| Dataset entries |
========================================================================

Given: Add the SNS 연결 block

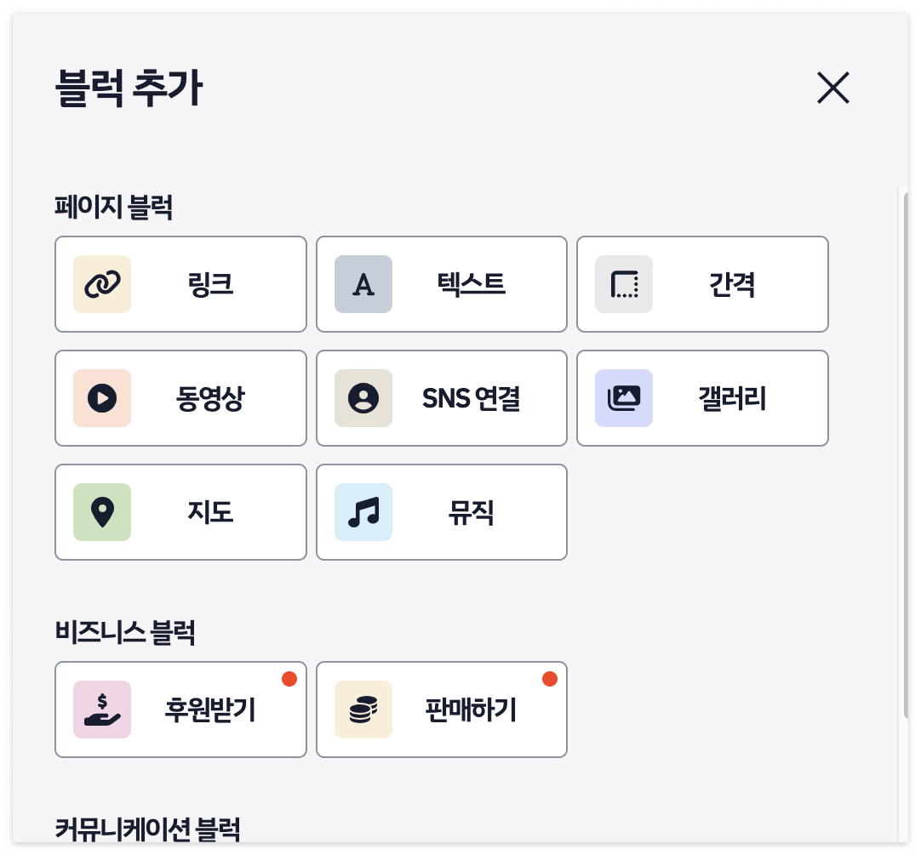Looking at the screenshot, I should click(x=471, y=398).
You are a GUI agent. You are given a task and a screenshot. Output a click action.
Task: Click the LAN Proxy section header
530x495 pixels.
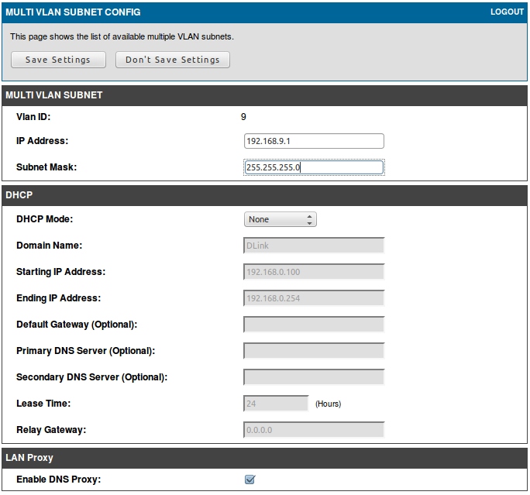click(29, 458)
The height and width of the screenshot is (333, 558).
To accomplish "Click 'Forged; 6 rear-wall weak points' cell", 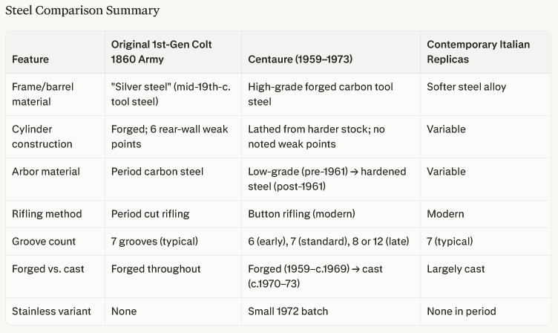I will (169, 137).
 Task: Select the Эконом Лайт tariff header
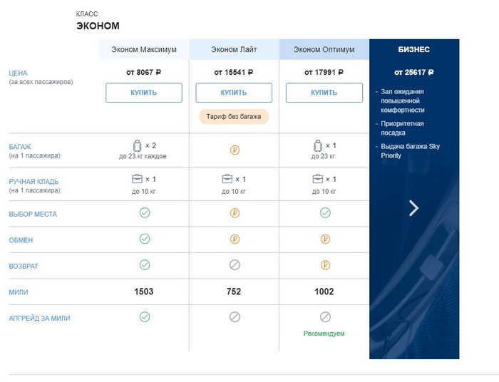point(234,50)
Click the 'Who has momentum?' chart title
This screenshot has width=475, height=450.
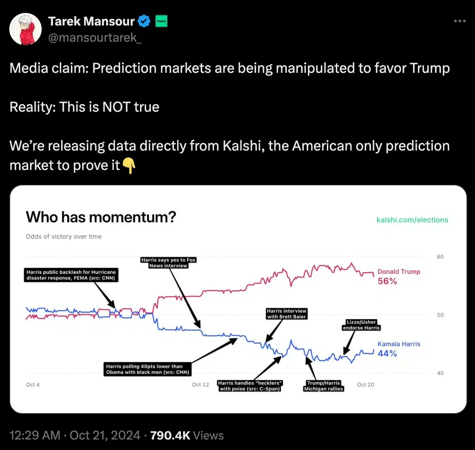pyautogui.click(x=101, y=217)
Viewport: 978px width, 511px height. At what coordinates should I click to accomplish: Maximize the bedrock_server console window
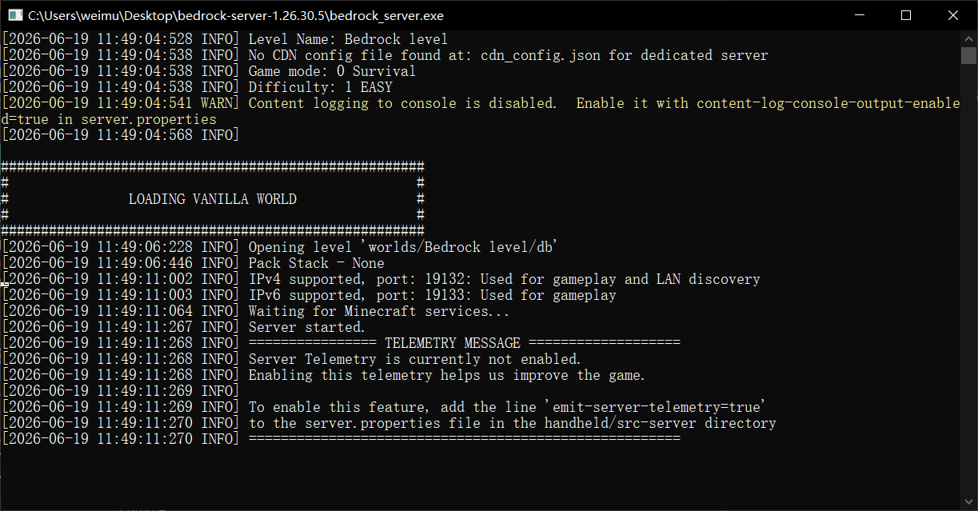[x=906, y=15]
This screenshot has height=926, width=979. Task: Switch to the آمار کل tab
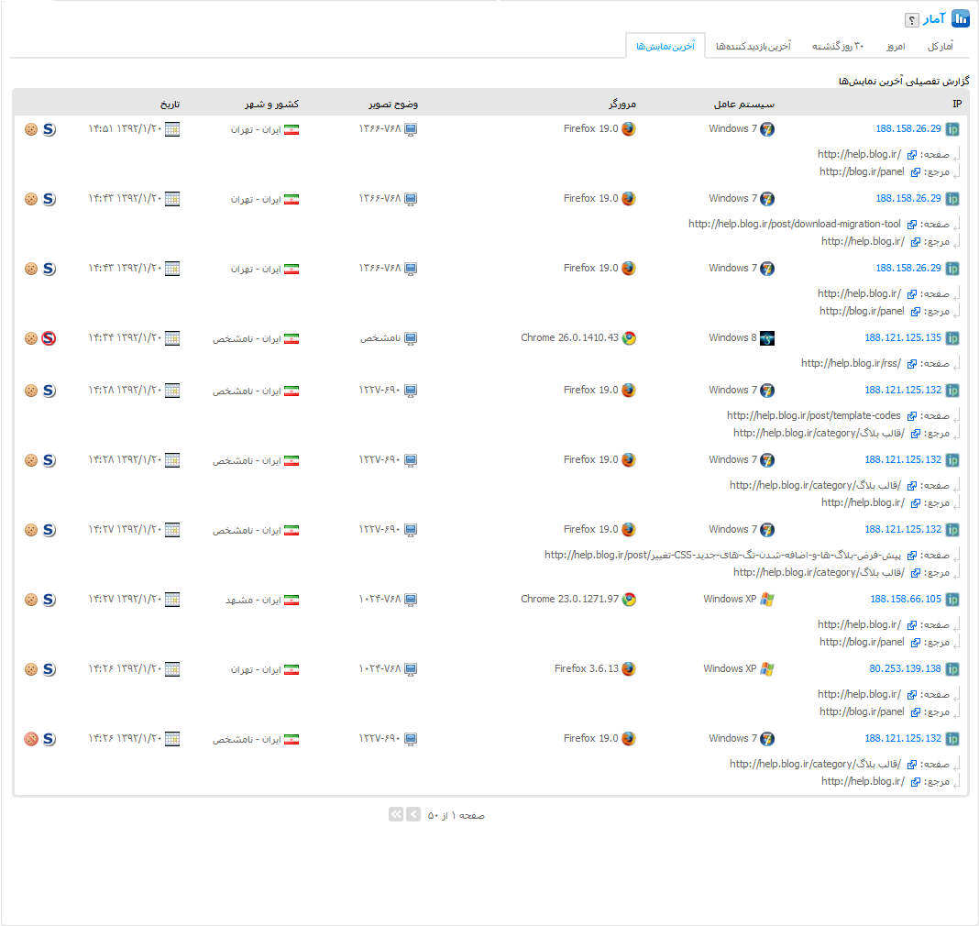point(940,46)
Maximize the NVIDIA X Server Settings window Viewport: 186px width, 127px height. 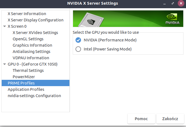tap(173, 3)
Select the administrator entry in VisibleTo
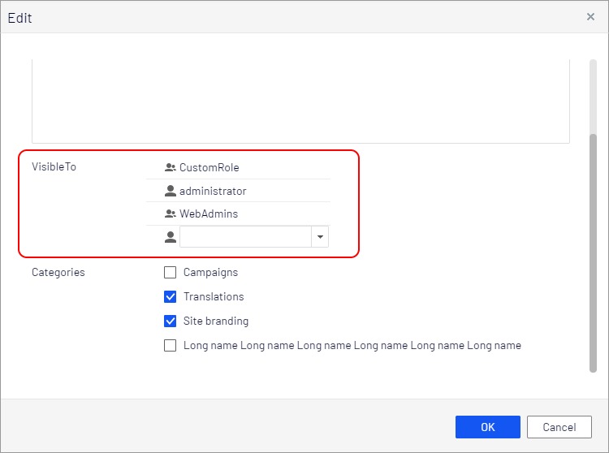 pos(212,192)
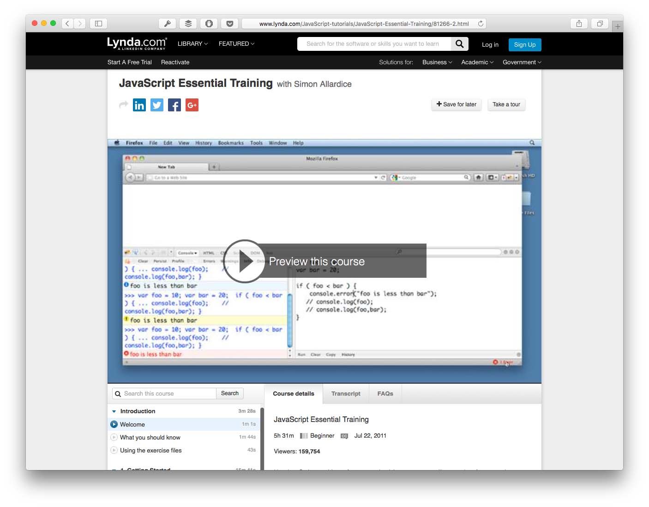Click Save for later button
The image size is (649, 507).
pos(457,104)
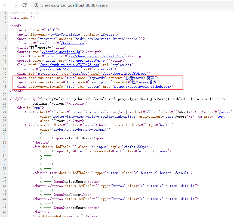Click line number 1 in the gutter

tap(5, 13)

========================================================================

| GIVEN REQUEST |
Copy the part of the dataset entries that opens with the line containing "Task: Select the Эконом Лайт tariff header" and closes with the line containing "point(940,46)", both lines included. Leave the pictures out of your copy.

| FINAL RESULT |
 Task: Select the Эконом Лайт tariff header
point(234,50)
Click the 'Who has momentum?' chart title
This screenshot has width=475, height=450.
pyautogui.click(x=101, y=217)
Viewport: 978px width, 511px height. At what coordinates should I click to accomplish: Maximize the bedrock_server console window
[x=906, y=15]
This screenshot has height=926, width=979. Task: Switch to the آمار کل tab
point(940,46)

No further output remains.